Requirement:
Copy out the passage about the Phoenix Five and Mr. Sinister word for word, in full.

When the Phoenix arrives, the Avengers intervene and instead of taking one red-headed host, as it usually does, it takes five hosts, all members of the X-Men (and notably all without red hair!). Wielding this newly-acquired omnipotent power, the Phoenix Five do good deeds across the world. But after being persistently opposed by the Avengers, they decide to hunt for the Avengers and other perceived threats.

One of these threats is Mr. Sinister. Mr. Sinister is a mutant, geneticist and longtime enemy of the X-Men. Sinister has a history of horrific experiments on mutants and horrific actions against them, and when the Phoenix Five arrive, he lures them into giving him control of the Phoenix. Things look bleak until the Phoenix simply decides that it itself doesn’t want to be controlled by him, electing to return to the Phoenix Five.

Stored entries
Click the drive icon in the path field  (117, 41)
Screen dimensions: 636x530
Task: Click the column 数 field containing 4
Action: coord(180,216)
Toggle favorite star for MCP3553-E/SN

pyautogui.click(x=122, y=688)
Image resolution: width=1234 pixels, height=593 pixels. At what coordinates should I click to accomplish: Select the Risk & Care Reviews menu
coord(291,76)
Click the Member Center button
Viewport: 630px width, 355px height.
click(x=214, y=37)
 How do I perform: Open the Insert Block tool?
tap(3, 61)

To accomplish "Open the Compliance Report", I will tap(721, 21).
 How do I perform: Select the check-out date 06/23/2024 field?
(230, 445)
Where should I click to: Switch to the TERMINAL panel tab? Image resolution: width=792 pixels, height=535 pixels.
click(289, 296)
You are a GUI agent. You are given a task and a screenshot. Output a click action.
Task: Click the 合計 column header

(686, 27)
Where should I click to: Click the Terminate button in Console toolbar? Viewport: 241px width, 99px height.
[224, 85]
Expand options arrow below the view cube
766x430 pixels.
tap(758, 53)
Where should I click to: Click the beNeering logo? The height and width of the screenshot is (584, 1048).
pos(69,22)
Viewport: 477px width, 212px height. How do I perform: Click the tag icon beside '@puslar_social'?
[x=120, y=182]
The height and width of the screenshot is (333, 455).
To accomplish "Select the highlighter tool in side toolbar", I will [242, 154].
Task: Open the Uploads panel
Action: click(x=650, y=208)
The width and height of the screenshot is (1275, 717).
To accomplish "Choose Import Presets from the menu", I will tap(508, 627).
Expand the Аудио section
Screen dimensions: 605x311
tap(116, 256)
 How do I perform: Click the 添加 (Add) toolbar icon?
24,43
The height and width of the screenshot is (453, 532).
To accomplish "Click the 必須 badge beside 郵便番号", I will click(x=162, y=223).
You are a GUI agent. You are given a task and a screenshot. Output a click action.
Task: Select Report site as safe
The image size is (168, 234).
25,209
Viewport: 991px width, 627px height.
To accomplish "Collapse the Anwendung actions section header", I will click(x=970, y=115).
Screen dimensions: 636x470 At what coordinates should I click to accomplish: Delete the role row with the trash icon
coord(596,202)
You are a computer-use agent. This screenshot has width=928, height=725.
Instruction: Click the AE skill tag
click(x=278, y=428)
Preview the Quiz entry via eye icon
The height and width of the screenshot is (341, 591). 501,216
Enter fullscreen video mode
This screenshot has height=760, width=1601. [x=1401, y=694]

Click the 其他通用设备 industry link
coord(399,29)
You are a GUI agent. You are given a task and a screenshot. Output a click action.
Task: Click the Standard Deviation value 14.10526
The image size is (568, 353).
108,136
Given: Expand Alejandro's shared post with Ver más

Response to this exercise:
When the Phoenix arrives, the Avengers intervene and instead of taking one red-headed host, as it usually does, it takes five hosts, all members of the X-Men (and notably all without red hair!). Wielding this newly-acquired omnipotent power, the Phoenix Five do good deeds across the world. But after being persistently opposed by the Avengers, they decide to hunt for the Avengers and other perceived threats.

One of these threats is Mr. Sinister. Mr. Sinister is a mutant, geneticist and longtime enemy of the X-Men. Sinister has a history of horrific experiments on mutants and horrific actions against them, and when the Phoenix Five arrive, he lures them into giving him control of the Phoenix. Things look bleak until the Phoenix simply decides that it itself doesn’t want to be controlled by him, electing to return to the Phoenix Five.